As a finance and accounting major in college, I spent many hours studying economics, but I never studied a situation similar to the one we are in now. Yet I have reached a conclusion about its cause: GREED, plain old greed.

Not that greed hasn’t been around since the beginning of time. John Milton and others foresaw a citizenship “perpetually threatened by the corruption in government utilizing patronage, faction, standing armies and the promotion of a monied interest.” He and others felt it was the duty of government to limit corruption and greed, and promote virtue.

Yet we have failed to control greed, allowing it to control us, even more so in recent years. The blame also rests with both major political parties. Too often we saw what was happening and just shrugged our shoulders. In too many instances, we did not want to get involved.
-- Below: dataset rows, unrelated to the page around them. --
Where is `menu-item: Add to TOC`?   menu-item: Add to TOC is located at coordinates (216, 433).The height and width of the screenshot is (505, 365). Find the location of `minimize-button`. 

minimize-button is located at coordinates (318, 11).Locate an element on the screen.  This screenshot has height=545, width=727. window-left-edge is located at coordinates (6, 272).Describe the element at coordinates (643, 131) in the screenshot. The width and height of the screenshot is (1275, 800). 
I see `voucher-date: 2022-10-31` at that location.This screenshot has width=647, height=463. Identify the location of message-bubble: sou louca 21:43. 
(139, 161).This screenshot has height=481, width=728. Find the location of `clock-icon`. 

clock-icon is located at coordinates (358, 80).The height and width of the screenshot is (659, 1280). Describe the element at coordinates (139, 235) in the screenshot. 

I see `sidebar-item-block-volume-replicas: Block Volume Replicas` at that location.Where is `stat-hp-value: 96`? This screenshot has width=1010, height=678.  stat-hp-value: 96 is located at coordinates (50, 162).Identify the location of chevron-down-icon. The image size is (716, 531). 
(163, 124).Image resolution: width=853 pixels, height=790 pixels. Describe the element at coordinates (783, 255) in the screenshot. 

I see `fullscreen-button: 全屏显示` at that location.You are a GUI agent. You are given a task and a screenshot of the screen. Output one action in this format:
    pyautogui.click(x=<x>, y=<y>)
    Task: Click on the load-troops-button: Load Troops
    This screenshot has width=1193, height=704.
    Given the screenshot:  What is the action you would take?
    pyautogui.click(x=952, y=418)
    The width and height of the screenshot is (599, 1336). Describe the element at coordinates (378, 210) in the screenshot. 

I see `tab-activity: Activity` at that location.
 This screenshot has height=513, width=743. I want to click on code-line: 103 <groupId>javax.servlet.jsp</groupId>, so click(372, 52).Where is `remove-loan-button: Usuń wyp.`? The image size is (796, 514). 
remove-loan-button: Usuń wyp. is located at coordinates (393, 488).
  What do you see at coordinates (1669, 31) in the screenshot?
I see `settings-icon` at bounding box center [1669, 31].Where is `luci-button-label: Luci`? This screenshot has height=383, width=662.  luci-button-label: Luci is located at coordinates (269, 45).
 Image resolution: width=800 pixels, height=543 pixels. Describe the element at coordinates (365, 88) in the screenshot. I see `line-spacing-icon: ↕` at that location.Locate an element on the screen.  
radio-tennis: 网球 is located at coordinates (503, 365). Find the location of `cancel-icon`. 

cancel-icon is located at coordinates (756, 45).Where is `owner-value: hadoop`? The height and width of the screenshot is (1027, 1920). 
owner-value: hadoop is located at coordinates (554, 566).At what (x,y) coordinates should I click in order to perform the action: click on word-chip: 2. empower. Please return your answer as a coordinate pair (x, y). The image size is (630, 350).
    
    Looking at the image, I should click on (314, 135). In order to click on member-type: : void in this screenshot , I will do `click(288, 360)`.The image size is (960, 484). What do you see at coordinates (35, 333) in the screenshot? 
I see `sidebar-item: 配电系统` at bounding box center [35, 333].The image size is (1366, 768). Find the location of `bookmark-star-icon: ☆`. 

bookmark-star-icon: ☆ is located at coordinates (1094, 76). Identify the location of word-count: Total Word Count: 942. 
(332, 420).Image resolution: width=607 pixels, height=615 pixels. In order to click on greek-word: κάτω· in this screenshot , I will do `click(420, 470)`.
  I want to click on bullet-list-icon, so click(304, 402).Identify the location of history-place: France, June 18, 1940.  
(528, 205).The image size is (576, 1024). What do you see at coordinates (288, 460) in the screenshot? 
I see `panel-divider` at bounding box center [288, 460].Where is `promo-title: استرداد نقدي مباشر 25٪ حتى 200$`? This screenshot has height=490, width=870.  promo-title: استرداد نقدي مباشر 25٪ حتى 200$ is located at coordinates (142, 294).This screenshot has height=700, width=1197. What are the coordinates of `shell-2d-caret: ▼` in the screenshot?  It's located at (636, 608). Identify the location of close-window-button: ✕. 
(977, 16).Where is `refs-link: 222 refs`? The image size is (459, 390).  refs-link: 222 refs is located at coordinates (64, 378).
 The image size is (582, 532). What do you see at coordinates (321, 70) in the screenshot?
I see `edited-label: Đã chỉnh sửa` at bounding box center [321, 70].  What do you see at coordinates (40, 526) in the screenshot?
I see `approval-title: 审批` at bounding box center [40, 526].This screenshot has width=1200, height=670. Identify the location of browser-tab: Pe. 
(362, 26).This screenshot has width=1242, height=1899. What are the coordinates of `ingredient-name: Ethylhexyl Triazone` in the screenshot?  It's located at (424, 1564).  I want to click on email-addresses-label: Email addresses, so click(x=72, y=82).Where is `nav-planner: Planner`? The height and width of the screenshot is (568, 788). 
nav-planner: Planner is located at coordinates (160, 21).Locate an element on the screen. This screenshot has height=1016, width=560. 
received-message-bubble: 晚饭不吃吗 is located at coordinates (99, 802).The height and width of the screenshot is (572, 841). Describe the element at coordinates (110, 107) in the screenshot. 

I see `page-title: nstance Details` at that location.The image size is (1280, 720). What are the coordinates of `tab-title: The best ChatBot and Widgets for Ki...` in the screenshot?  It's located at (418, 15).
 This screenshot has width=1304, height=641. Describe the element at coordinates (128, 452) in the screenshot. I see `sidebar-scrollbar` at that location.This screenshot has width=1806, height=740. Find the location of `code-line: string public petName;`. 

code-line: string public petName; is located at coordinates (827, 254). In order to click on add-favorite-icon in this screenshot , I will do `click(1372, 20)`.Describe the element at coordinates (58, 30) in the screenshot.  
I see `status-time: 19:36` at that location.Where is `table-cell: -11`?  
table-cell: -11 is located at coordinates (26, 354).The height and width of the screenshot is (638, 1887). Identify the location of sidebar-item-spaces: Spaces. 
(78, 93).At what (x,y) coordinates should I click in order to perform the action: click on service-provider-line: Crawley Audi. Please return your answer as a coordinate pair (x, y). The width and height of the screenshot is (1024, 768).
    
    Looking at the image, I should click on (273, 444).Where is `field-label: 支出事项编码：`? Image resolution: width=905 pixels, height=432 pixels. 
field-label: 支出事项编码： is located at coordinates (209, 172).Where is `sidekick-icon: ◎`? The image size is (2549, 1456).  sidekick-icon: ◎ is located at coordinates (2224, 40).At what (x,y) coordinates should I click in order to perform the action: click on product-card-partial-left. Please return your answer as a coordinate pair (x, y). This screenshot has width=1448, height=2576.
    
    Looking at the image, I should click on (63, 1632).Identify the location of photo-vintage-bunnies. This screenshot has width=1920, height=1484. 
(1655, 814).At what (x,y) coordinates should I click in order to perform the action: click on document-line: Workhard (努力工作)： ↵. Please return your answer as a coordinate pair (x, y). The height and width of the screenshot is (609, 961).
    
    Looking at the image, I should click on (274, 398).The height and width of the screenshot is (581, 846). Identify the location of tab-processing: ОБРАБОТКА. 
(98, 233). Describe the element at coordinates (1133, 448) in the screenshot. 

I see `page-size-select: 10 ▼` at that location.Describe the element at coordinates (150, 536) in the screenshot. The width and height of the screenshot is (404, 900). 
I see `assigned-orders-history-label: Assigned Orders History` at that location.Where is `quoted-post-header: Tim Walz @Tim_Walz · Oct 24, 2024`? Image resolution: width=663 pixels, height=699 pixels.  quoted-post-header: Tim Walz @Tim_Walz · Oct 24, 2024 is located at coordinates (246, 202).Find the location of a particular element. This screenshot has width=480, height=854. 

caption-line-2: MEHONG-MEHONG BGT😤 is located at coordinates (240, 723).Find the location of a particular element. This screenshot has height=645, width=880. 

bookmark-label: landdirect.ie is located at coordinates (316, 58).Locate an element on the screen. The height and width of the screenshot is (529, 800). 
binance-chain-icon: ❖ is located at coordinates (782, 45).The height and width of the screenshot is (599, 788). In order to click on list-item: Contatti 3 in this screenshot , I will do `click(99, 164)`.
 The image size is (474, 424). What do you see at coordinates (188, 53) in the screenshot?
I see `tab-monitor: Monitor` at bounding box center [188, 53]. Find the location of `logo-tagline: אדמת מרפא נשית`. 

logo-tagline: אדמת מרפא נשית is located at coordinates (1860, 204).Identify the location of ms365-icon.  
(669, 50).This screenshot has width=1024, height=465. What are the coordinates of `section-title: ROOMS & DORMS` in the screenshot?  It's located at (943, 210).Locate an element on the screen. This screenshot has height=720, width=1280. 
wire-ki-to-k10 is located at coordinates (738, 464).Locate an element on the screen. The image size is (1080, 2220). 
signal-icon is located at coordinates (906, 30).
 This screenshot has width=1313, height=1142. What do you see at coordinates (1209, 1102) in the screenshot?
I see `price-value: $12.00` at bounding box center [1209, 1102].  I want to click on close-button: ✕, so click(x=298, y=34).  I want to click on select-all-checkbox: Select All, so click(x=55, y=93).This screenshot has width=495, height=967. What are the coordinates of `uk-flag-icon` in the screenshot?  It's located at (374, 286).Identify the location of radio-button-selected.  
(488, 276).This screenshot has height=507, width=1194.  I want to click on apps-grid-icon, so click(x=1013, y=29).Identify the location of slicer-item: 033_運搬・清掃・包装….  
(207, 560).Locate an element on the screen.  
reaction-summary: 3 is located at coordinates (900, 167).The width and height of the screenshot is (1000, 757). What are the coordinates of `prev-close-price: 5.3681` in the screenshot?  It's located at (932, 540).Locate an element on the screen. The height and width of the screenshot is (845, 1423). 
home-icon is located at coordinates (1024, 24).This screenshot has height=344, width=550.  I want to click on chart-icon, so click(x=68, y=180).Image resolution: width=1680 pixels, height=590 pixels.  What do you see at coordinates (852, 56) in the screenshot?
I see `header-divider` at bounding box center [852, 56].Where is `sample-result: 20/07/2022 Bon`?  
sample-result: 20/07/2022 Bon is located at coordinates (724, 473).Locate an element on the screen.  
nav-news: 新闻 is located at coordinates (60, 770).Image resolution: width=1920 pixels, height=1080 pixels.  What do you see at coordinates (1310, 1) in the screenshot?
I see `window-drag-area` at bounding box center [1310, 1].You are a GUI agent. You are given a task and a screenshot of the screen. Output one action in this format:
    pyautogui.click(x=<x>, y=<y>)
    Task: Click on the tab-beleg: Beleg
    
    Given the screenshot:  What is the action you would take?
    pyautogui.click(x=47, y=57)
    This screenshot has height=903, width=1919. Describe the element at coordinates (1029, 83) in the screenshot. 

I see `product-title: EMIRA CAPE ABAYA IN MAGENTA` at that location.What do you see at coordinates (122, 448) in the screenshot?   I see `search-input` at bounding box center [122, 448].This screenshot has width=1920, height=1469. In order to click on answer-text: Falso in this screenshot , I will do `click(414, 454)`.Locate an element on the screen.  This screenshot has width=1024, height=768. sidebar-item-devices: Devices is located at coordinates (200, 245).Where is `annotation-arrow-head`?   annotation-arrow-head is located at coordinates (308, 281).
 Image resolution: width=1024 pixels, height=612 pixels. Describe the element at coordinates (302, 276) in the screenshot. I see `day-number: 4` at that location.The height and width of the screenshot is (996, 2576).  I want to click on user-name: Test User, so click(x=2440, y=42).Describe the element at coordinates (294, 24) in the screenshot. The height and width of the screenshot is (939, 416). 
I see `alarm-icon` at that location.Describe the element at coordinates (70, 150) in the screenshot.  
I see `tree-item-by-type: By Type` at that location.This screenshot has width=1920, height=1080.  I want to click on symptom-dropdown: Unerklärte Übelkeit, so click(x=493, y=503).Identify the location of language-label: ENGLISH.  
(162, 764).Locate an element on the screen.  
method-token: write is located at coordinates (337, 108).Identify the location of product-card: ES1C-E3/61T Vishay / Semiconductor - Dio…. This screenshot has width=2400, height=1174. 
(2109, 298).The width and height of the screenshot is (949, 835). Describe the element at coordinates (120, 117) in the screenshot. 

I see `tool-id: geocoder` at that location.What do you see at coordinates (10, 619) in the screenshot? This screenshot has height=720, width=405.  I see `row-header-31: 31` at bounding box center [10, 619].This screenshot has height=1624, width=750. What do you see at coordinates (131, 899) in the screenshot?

The economic crisis began before Barrack Obama and Mitt Romney became candidates for the office of president. It began with the housing and subprime mortgage crisis.

Low quality subprime mortgages historically ranged at around 8 percent. In 2004, that grew to 20 percent. By 2006, 90 percent of them were adjustable rate mortgages, a very risky loan. Disposable personal income compared to personal debt between 1990 and 2007 dropped 30 percent. Lenders had to face the possibility that there was a growing number of homeowners unable to meet the terms of their mortgages.

So many houses were put on the market that the cost of housing dropped because refinancing was unavailable. Banks began to fail. Lehman Brothers, a cornerstone of Wall Street, filed for bankruptcy, even though it held $600 billion in assets.

After a seven-hour hearing, the judge ruled that a planned buyout of the core business for $960 million by the banking house Barclays was approved. He lamented there was no other choice.

“Lehman Brothers became a victim, in effect the only true icon to fall in a tsunami that has befallen the credit markets ... It’s hard for me to imagine a similar emergency," he said.

Yet even as the "tsunami" grew, some of the financial firms rewarded their officers with huge bonuses. Barclays gave its chief executive officer $10.3 million in compensation for 2011. The bank’s previous year’s profit dropped 16 percent, and it continued to seek answers to the problems created by the debt crisis. Many banks continued to give reduced, but still huge bonuses, and Barclays has been investigated for possible violations by traders at the banks conspiring to influence lending rates.

Another major crisis is that many mortgages on homes are higher than the property’s value. Some lending institutions have worked out temporary arrangements with their borrowers with the realization they are only postponing foreclosure.

At one time, venture capitalists were called corporate raiders. They would buy up companies having financial difficulties and operate them until they had made a profit. Then they would sell them, laying off employees and selling the assets. And they used the favorable tax laws to eliminate or drastically reduce the income taxes due. Greed is not in their vocabulary.

Those who are greedy disagree. They claim they are smart business people conducting their operations in a legal manner. They are smart because they do whatever it takes to make money.

They never taught me those tactics in college, and frankly, I am turned off by those who use them. They should learn what it means to be compassionate and honest.